Always worth checking second-hand try squares, of course. First check the stock for any dings and burrs, which could throw the register of the reference face out a bit, and correct as necessary (fine file). Do the same for the blade, and check that it's straight, too - marking knives can take slivers off blade edges. Then check that both stock and blade are each the same width throughout, and correct if necessary. Finally, check for square on both inside and outside. Making all these checks should ensure that a square can be used with confidence on both the inside and outside faces, and on 'opposite' faces (standing on it's base and referencing against the inside of the blade, for example.

Goes without saying that it's worth checking new squares, too.


----------



## Woodmonkey (15 Dec 2017)

It sure is.

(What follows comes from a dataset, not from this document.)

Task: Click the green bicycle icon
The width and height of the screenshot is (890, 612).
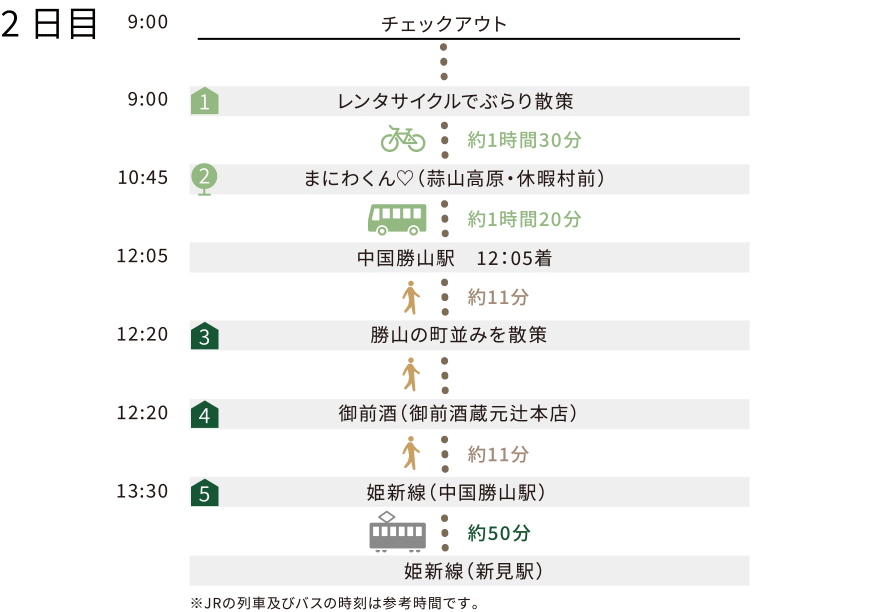Action: [x=403, y=138]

I bought a crown square in my local tool shop a few months back, only about a tenner. But luckily I remembered to bring an engineer's square with me and had to go through 6 or 7 before i found a decent one - they were in a pile in a bucket!


----------



## Farmer Giles (17 Dec 2017)

The bill for the roof on the extension came in a lot less than estimated so I've treated myself to a forged starrett combination square with combined metric/imperial 300mm rule.

Amazon still haven't picked up the 450mm Bahco combination square and i was sick of tripping over the parcel in the office and Amazon's return system seems to be useless so for the sake of 12 quid I've cancelled the return and will get the files out and see if i can get it somewhere near square.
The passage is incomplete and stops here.